Istruzioni dell'esercizio: Scrivi il seguito del brano sulla cancelleria ducale veneziana, riprendendo subito dopo la sua ultima frase.

Brano fornito:
┄┄┄┄┄┄

Scritta la lettera in cancelleria, la pergamena era piegata in tre parti parallelamente alla scrittura, quindi ripiegata dall'alto al basso in due; praticati due fori in un lato del rettangolo così formato, si passava attraverso una cordicella di canapa, che si annodava, si infilava in un foro della pallottola di piombo che riceveva poi le impronte della matrice custodita dal bollatore, l'addetto di cancelleria responsabile della conservazione della bolla (63). Per tutte le lettere così chiuse e sigillate era ripetuto sul verso del documento, sulla faccia esterna, l'indirizzo del destinatario.
La modifica e riorganizzazione della cancelleria ducale, alla quale si affiancarono nel corso del XIII secolo cancellerie minori per i consigli e le varie magistrature che via via si andavano creando, rispose certamente ad esigenze concrete, dettate dalla necessità di una maggior mole di lavoro e dall'avvio della redazione di cartulari e di registri; attività quest'ultima precedentemente testimoniata in maniera soltanto episodica, come dimostra, nel 1185 (e fino al 1193), la notizia di catastici redatti allo scopo di conteggiare i danni subiti dai mercanti nel 1171 ad opera dell'imperatore bizantino Manuele I (64); la scritturazione, fra il 1197 e il 1198, dei fascicoli più antichi del Liber Pactorum I, il primo liber iurium del comune, con la trascrizione in esso dei privilegi più recenti accordati ai Veneziani dagli imperatori d'Occidente e d'Oriente (65); l'esistenza di altri catastici, di carattere fiscale, la cui custodia veniva affidata nel 1207 ai procuratori di S. Marco o agli ufficiali agli imprestiti (66).
Per tutta la prima metà del Duecento la produzione in libro della cancelleria ha lasciato assai scarse tracce di sé. Tale carenza non pare però imputabile a perdite e dispersioni successive quanto piuttosto al perdurare della consuetudine che le proposizioni degli organi esecutivi dei consigli deliberanti venissero fatte verbalmente e non messe per iscritto, mentre per le sentenze delle cause civili e di quelle penali rimaneva esclusiva la documentazione sciolta (67). Comunque sia, oltre agli statuti cittadini fatti promulgare nel 1242 dal doge Giacomo Tiepolo (68), e alla menzione di un catastico di natura finanziaria (oggi non più esistente) nel 1243 (69), di quel periodo si sono conservati di sicura provenienza cancelleresca solo alcuni piccoli cartulari: il codice, ora alla Biblioteca Marciana, autenticato dal notaio " Michael Bonifacius", contenente documenti relativi ai diritti del comune nell'Impero latino di Costantinopoli, composto all'incirca nel 1240, per essere presumibilmente affidato ad un ambasciatore diretto presso Baldovino II attorno a quella data (70), e un altro codice marciano, di scritturazione anteriore al 1242, redatto probabilmente per qualche personaggio inviato a reggere una comunità della Dalmazia, importante per averci conservato, fra l'altro, il testo degli statuti cittadini precedenti alla redazione del Tiepolo (71).

┄┄┄┄┄┄

Materiale raccolto:
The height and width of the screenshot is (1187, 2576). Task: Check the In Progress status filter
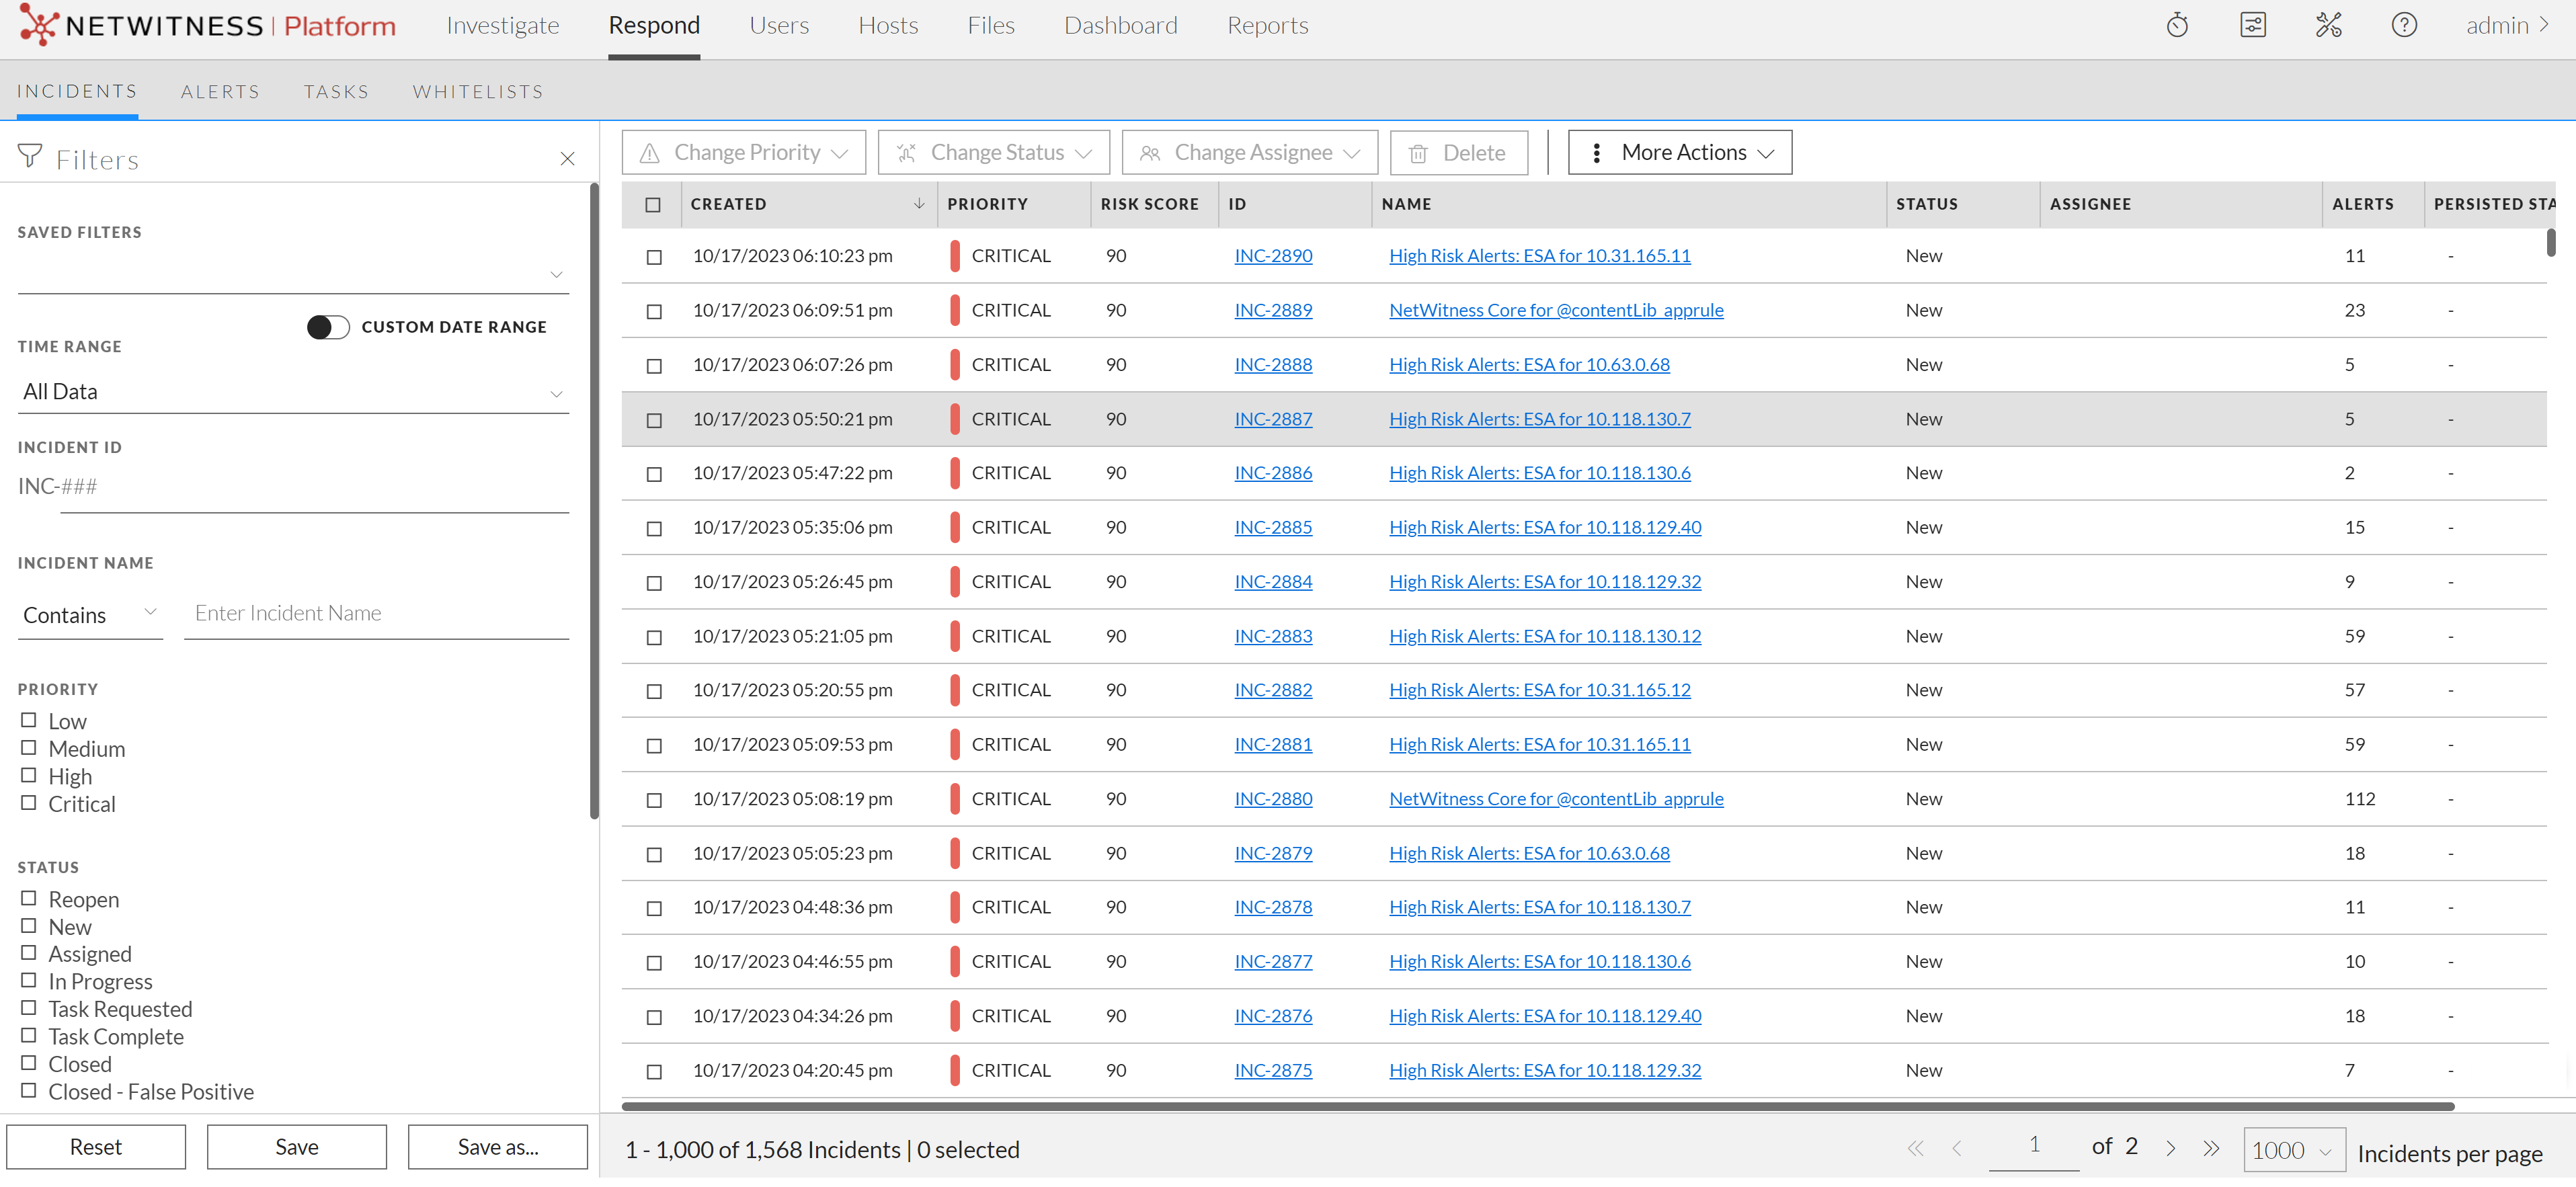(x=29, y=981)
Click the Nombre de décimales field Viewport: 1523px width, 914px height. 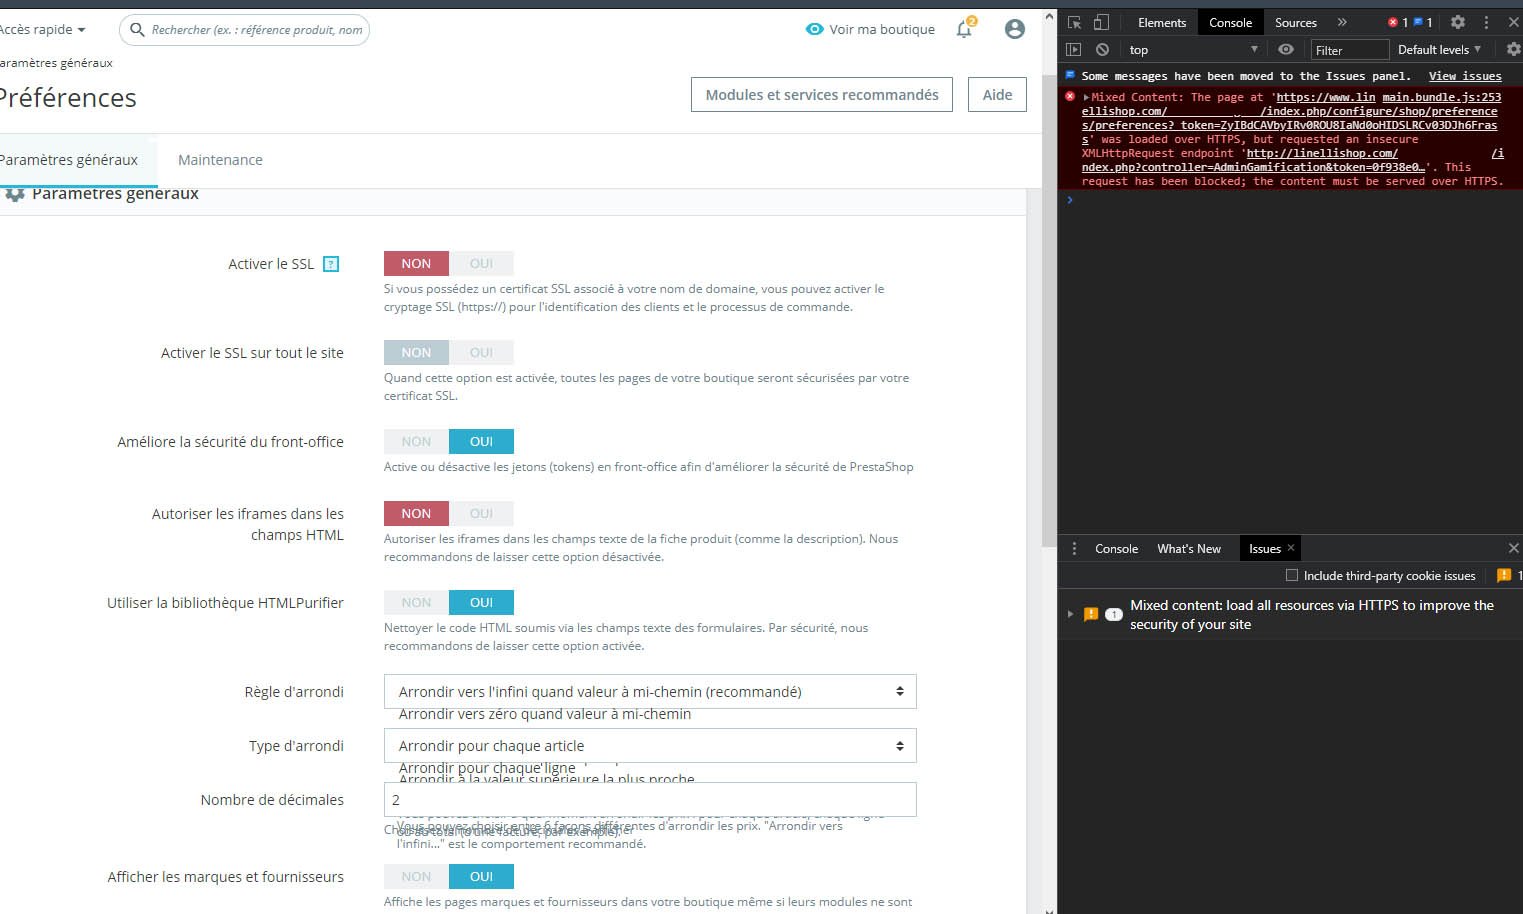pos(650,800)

┄┄┄┄┄┄

La risposta:
Di singolare interesse è invece il cosiddetto Liber Plegiorum, la cui denominazione deriva dalle numerose fideiussioni riportate nelle sue prime carte (72). Redatto in gran parte dal notaio novarese "Wilielmus", "scriptor ducalis curie Veneciarum" (73), tra il 1223 e il 1229, si tratta di un volume cartaceo di deliberazioni del minor consiglio, il più antico registro comunale superstite. Esso costituisce il primo tentativo di sperimentare una prassi documentaria nuova e, come tale, presenta un'impostazione sostanzialmente diversa da quella dei registri posteriori.
Lavorando nello stesso arco di tempo sui due fascicoli iniziali, assai più consistenti dei successivi e originariamente indipendenti l'uno dall'altro, "Wilielmus" registrò da principio nel primo le fideiussioni che il minor consiglio imponeva per varie ragioni ai cittadini del comune, e nel secondo dapprima le denunce delle perdite subite dai Veneziani nei territori soggetti agli Estensi e di seguito i nomi dei banditi negli anni 1223-1224, poi provvide a trascrivere di nuovo nel primo le deliberazioni dello stesso consiglio; quindi, dopo aver interrotto momentaneamente il suo lavoro a seguito di una missione presso la corte di Francia nell'estate del 1224, sostituito per l'occasione dal suo concittadino "Faraldinus" (74), l'anno dopo riprese la sua opera nelle carte rimaste in bianco dei due fascicoli già iniziati e in quelle dei successivi fino alla fine.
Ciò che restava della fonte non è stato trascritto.